– Вы еще не выбросили мое платье? – спросила она с улыбкой, показывающей, что сама не верит в подобное.
– У меня все по-прежнему, – ответил художник, вкладывая в свои слова потаенный смысл. – Свое платье, как и себя в моем сердце, ты найдешь там, где оставила.
Когда-то Марина, только начиная позировать для картины, принесла в мастерскую одно из своих платьев, в которых танцевала, а потом решила не забирать его каждый раз после очередного сеанса. Оно хранилось за ширмой в дальнем углу мастерской. Здесь же были и туфли, веер, гребень и прочие атрибуты, без которых танцовщицы фламенко не выходят на сцену. Марина быстро переоделась. Она давно уже не одевалась так, и сейчас почувствовала себя сразу помолодевшей, как будто сбросила десяток лет, вернувшись в прошлое. Даже выбила дробь подкованными гвоздями каблучками. В гулкой тишине отозвалось звонкое эхо, постепенно затерявшееся под высоким сводом мастерской.
– Есть еще порох в пороховницах, – с удовольствием констатировала она. И подумала, что уже давно не танцевала на сцене, не слышала восторженных возгласов и аплодисментов, которые давали ей ощущение счастья в прошлом.
«К чему заживо хоронить себя?» – промелькнула крамольная мысль.
Внезапно она испытала искушение скинуть с себя всю одежду и, выйдя из-за ширмы голой, предстать в таком виде перед старым художником. И потребовать, чтобы он написал ее не хуже, чем Гойя – свою возлюбленную Марию Каэтана де Сильва, тринадцатую герцогиню Альба, которая, как утверждают, послужила ему натурщицей, не испугавшись кары Святой инквизиции, особенно свирепствующей в Испании…
Но это длилось всего какое-то мгновение. Темная кровь, прихлынувшая к голове и сердцу, так же и отхлынула, оставив только тягостное ощущение где-то внизу живота и легкую дрожь в руках.
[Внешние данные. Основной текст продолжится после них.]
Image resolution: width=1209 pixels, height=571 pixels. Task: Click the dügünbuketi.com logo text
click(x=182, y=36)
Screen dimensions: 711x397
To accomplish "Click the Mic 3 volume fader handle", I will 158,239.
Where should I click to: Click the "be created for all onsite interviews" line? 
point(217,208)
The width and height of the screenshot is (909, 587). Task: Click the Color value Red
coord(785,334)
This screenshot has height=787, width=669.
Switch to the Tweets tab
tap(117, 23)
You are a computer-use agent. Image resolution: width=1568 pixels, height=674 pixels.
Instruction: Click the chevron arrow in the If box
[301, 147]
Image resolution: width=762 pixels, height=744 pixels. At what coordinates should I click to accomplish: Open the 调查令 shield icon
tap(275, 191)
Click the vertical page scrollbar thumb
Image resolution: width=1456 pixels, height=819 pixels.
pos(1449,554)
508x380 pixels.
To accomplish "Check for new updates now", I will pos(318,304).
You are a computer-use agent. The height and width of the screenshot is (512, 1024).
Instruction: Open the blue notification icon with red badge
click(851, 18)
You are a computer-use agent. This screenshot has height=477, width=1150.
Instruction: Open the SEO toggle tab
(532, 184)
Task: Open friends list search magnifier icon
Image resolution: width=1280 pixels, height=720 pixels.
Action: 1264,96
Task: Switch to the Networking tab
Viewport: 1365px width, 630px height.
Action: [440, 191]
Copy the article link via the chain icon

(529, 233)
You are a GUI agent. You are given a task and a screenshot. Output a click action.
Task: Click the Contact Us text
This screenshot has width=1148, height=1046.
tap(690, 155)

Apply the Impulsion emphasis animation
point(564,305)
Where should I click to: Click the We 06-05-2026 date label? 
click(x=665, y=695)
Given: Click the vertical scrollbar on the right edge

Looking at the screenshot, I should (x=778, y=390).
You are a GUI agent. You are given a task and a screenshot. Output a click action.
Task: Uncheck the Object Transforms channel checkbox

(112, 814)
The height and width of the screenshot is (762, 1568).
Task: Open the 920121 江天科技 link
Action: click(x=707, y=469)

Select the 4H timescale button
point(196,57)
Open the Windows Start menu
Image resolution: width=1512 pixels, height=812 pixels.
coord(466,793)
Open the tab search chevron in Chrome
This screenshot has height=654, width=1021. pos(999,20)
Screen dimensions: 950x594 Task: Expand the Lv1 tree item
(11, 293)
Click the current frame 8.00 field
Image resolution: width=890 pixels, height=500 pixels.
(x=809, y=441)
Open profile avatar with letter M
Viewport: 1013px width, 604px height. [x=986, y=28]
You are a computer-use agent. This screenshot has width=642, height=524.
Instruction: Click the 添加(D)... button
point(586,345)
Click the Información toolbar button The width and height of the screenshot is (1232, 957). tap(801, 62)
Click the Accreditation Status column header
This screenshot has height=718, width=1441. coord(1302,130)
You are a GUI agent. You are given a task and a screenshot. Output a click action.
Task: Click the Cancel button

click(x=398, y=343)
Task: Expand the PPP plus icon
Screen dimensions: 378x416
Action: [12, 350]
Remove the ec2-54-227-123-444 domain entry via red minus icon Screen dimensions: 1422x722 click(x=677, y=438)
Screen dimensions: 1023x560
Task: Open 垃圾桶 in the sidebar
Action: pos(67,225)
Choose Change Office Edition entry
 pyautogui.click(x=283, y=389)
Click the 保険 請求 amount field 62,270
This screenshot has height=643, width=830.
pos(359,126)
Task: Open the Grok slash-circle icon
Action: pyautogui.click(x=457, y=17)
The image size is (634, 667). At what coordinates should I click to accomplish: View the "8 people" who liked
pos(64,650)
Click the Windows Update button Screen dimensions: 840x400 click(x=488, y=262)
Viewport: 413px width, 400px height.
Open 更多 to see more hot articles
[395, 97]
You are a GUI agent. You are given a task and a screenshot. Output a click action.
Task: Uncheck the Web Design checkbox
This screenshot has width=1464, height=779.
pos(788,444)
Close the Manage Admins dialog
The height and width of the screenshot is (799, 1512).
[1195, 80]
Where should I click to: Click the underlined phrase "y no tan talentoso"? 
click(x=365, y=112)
Марина едва не рассмеялась, представив себе выражение лица хозяина мастерской, если бы она осуществила свое безумное намерение. В его возрасте подобные сильные впечатления чреваты непредсказуемыми последствиями. Ей не следует забывать об этом, если она не хочет потерять еще одного близкого ей, пусть даже духовно, человека. А для своих экспериментов следует поискать кого-нибудь другого, если уж пришла такая охота…
Так мысленно нещадно бичуя себя, Марина вышла из-за ширмы и прошла к небольшому возвышению в центре мастерской, которое было изготовлено специально для нее. Мольберт с незавершенной картиной стоял напротив, в некотором отдалении. За ним расположился старый художник, казалось, не обращавший на нее никакого внимания и занятый только своими красками и кистями. Сергей Колокольцев никогда не начинал писать ее сразу. Сначала он входил в состояние, которое называл творческим трансом, и только потом приступал к работе. Марина знала это и терпеливо ждала, когда он скажет ей, что готов. Пока же она пыталась принять ту же позу, в которой безликая танцовщица фламенко была изображена на картине. Ей иногда казалось, что поза слишком вычурна и претенциозна, и она предлагала другие варианты, но каждый раз художник так яростно протестовал, что она покорялась его видению. Марина понимала, в чем причина этого разногласия: старый художник смотрел на нее влюбленными глазами, а она сама на себя – критически. Он был сторонником застывших форм, она – апологетом импровизации, без чего не может существовать танец фламенко. Если бы ей дали волю, то каждый раз, позируя, она принимала бы другую позу, иначе держала бы руки, меняла наклон и поворот головы. Но это было невозможно, и она смирилась. Марина давно уже поняла, что совершила ошибку, когда выбрала художника вместо фотографа. Снимки, на которых она танцует сарабанду, сардану или сегдилью, украсили бы ее студии танца и придали бы им необходимый колорит, а портрет превратит их в унылый мемориальный комплекс имени Марины Туковой. Но об этом она никогда не сказала бы старому художнику. Она подозревала, что для него это будет потрясением гораздо более сильным и фатальным, чем лицезрение ее голой.
Но Марина перепробовала уже все позы, которые только пришли ей на ум, а Сергей Колокольцев все еще не приступал к работе. В этот день вдохновение упорно не приходило к нему. Он бросал на натурщицу сердитые взгляды, словно это она была виновата в его творческом бесплодии, что-то недовольно бурчал себе под нос. Иногда подносил кисть к холсту и даже делал мазок или два, но сразу же резким движением замазывал наложенную краску. По сути, он уже работал, но Марине казалось, что она только напрасно теряет время. Наконец она решилась нарушить тяготившее ее молчание.